- Collected data entries

-- Opening Marker --

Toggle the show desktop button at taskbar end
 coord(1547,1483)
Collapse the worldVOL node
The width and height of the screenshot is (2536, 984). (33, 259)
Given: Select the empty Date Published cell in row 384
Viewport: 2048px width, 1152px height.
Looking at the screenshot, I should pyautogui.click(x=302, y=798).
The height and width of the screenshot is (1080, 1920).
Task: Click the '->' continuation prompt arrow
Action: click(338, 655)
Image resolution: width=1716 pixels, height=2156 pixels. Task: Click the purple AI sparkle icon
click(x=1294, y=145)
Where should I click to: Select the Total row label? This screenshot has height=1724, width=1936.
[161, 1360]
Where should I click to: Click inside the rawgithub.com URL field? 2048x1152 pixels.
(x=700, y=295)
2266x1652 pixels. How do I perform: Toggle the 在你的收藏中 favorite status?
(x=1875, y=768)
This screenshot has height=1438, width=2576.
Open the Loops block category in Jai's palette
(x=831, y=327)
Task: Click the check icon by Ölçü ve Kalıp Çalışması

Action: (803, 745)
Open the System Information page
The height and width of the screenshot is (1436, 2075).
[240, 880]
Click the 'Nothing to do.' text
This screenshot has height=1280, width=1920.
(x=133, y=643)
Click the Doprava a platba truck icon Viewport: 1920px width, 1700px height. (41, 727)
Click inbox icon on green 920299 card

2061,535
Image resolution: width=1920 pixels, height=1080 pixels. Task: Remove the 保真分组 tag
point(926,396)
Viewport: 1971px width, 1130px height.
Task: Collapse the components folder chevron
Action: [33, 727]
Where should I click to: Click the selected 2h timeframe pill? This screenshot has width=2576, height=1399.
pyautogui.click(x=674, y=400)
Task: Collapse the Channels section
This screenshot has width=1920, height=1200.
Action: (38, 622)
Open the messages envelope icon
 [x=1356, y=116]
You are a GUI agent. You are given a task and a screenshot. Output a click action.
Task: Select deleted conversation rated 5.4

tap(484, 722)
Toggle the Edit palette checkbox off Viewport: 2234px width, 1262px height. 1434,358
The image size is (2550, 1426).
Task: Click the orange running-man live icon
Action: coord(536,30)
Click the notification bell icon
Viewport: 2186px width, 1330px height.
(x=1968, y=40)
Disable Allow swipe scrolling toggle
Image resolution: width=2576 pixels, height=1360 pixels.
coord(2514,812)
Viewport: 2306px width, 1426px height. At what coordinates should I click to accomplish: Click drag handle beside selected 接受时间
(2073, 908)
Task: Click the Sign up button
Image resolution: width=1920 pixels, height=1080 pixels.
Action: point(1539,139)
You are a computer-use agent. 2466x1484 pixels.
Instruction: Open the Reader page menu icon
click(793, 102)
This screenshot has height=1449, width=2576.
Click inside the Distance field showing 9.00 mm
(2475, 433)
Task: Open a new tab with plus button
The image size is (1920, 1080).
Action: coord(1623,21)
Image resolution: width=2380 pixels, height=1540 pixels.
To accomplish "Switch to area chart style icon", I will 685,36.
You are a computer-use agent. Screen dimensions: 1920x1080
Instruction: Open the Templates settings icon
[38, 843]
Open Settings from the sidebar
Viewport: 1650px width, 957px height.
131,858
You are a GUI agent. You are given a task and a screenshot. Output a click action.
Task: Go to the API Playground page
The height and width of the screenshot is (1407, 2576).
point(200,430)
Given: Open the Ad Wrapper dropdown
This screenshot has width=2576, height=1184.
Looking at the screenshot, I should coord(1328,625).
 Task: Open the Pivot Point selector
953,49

-- Closing Marker --

- Your instructions
Sift through the entries and copy every line with "agent".

- Problem solution
You are a GUI agent. You are given a task and a screenshot. Output a click action.
You are a computer-use agent. 2466x1484 pixels.
You are a computer-use agent. Screen dimensions: 1920x1080
You are a GUI agent. You are given a task and a screenshot. Output a click action.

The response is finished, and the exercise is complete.